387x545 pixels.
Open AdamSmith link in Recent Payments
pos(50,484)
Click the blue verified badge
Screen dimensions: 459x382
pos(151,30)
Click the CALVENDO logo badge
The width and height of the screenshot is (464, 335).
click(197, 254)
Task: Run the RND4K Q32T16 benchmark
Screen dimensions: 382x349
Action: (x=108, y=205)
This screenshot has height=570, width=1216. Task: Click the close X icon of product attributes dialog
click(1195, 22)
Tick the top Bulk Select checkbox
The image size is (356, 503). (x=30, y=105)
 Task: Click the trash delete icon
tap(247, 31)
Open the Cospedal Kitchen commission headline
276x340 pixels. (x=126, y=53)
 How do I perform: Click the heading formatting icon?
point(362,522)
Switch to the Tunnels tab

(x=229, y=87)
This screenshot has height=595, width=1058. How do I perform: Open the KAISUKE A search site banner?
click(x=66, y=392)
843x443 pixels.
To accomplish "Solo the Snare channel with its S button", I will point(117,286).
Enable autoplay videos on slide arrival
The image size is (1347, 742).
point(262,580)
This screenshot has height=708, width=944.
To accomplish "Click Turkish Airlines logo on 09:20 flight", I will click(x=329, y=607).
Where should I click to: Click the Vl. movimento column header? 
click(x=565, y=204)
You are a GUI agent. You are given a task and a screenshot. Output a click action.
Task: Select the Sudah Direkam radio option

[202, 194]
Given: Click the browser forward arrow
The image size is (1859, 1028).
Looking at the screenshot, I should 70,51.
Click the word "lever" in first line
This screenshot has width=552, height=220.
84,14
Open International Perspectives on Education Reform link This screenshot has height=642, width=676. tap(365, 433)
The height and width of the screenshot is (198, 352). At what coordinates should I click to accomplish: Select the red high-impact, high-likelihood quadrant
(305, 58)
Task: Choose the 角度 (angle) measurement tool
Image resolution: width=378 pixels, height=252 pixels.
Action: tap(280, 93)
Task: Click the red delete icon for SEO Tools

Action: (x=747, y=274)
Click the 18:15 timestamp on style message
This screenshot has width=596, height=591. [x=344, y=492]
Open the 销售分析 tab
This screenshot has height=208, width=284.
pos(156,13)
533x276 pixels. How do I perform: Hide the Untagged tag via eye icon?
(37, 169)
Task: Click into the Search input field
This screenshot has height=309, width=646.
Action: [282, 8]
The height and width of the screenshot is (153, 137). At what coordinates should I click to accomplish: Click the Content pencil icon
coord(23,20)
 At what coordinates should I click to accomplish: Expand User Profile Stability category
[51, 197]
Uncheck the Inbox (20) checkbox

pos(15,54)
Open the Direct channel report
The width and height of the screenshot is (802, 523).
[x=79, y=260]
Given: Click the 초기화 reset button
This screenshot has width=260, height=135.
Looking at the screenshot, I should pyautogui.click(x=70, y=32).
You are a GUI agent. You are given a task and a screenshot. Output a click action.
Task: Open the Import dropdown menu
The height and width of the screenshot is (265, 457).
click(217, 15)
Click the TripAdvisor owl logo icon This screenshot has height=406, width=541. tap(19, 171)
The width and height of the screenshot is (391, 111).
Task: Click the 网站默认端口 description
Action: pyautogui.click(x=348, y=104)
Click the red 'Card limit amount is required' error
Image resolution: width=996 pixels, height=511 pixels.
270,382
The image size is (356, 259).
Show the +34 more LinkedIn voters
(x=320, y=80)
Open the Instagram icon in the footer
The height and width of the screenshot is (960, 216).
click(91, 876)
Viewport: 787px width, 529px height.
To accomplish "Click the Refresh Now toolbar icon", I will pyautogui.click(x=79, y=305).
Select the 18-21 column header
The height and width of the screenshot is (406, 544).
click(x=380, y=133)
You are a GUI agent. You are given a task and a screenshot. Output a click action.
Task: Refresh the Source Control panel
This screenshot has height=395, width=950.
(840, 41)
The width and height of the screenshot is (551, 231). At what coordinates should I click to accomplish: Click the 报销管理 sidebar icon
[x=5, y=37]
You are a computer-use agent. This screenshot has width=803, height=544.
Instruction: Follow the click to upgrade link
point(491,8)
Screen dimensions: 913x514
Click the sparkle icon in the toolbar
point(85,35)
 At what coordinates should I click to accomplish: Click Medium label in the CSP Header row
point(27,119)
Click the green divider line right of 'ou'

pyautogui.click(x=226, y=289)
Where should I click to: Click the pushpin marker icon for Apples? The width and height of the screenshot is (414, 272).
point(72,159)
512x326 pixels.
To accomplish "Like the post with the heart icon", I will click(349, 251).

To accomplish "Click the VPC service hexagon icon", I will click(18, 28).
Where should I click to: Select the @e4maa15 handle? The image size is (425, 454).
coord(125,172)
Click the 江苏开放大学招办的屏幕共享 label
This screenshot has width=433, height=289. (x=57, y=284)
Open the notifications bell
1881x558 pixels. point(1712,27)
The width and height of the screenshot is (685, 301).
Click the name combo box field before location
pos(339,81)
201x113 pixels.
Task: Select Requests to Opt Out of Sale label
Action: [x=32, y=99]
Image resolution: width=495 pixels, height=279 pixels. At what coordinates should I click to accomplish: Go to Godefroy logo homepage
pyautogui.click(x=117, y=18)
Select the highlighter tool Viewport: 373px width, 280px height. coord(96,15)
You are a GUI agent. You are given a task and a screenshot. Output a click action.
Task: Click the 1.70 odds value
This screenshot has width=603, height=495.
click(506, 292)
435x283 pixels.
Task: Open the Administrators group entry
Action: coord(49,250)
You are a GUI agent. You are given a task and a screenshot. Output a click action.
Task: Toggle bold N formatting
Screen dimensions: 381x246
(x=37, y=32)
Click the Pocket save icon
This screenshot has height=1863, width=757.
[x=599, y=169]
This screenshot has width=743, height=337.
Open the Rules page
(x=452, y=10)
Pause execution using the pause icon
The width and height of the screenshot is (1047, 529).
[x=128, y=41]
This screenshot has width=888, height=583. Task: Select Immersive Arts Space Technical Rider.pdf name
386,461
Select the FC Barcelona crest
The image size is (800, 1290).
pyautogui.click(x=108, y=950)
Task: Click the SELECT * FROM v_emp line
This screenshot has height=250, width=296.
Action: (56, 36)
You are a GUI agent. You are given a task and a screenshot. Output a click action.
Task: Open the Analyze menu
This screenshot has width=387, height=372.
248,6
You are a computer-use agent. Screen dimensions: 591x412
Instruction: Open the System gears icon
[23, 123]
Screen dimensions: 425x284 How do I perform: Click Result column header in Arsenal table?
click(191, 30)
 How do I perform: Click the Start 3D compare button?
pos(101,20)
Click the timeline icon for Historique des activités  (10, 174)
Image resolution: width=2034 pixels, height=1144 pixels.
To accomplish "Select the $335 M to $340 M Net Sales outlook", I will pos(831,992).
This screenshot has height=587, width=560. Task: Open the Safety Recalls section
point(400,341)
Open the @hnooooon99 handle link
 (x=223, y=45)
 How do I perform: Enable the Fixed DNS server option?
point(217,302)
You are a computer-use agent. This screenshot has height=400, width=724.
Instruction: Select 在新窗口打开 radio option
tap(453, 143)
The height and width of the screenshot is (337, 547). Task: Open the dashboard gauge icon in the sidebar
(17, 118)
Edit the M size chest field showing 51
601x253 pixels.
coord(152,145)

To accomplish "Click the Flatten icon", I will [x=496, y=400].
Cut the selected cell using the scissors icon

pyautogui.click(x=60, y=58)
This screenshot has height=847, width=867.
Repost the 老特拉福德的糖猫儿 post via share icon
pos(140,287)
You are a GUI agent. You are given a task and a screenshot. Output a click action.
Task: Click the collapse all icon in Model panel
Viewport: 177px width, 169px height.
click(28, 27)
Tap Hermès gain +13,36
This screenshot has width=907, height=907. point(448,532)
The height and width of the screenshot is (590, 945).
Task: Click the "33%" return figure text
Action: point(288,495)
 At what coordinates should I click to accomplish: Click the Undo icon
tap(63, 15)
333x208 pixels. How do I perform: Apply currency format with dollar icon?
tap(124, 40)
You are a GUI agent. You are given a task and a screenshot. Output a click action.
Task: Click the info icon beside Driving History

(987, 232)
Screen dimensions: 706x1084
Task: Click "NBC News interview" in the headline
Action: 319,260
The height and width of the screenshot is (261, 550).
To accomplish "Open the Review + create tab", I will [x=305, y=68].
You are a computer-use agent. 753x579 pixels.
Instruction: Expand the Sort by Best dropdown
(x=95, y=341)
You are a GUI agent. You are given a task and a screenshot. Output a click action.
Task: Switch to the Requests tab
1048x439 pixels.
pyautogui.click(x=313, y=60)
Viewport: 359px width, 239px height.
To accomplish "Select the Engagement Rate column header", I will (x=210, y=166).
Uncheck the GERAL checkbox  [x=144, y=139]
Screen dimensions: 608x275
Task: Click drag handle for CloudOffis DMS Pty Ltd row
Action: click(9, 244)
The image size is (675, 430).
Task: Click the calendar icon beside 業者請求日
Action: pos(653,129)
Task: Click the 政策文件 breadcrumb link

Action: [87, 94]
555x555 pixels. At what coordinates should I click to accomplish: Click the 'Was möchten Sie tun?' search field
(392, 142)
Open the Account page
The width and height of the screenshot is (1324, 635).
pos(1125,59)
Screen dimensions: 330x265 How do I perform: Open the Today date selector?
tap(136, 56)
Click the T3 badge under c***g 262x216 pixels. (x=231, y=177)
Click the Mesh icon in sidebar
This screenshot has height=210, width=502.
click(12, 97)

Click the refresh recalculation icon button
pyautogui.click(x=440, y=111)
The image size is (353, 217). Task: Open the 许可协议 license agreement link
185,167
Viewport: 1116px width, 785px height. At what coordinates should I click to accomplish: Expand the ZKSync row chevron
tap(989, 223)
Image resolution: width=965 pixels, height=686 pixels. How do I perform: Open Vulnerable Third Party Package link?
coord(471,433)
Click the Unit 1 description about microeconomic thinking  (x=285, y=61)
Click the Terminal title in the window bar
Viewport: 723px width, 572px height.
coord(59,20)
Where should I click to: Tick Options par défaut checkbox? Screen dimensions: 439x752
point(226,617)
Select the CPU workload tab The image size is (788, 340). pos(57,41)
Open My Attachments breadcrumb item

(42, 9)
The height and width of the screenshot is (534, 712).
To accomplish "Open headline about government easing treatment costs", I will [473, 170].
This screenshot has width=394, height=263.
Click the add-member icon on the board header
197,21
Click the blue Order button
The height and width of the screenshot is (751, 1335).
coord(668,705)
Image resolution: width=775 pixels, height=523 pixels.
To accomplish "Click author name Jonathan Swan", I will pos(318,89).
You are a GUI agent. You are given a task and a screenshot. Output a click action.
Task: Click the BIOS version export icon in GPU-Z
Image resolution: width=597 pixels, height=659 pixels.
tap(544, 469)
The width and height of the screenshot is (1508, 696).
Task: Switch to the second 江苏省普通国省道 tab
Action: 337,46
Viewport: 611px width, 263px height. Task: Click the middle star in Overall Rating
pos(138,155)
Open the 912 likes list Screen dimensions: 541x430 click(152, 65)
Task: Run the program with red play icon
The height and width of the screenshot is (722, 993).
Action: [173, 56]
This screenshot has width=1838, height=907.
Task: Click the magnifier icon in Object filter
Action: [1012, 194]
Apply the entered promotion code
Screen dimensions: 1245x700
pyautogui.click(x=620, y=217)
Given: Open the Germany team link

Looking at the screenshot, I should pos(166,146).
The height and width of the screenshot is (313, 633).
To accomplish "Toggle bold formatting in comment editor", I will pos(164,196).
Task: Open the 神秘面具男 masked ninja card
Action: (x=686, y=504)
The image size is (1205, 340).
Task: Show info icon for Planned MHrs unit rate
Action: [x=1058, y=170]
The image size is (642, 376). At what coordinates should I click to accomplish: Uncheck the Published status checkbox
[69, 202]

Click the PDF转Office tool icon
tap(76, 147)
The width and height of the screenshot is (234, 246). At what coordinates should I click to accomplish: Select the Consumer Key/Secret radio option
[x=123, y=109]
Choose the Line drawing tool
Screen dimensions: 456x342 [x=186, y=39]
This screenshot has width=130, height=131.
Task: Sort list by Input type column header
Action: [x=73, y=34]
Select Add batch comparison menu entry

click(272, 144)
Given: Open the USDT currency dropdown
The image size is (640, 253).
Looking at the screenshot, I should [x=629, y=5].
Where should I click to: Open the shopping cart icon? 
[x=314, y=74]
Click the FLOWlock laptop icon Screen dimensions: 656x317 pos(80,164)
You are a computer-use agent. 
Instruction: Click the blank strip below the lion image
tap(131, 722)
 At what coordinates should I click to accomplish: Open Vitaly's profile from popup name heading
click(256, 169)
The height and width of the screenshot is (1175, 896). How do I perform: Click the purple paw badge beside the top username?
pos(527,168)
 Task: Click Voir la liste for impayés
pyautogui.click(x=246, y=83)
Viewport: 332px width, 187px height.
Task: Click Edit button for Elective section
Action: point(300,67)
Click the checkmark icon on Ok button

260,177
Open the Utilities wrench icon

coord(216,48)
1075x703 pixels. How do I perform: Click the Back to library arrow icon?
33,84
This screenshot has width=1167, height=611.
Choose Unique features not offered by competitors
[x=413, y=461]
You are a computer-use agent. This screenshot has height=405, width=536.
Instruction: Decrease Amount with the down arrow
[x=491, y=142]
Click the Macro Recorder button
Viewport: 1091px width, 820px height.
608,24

- **About this task**
Identify the lines of the data that contain the word "panel". Copy each of them.

- **Result of this task**
Task: Refresh the Source Control panel
Task: Click the collapse all icon in Model panel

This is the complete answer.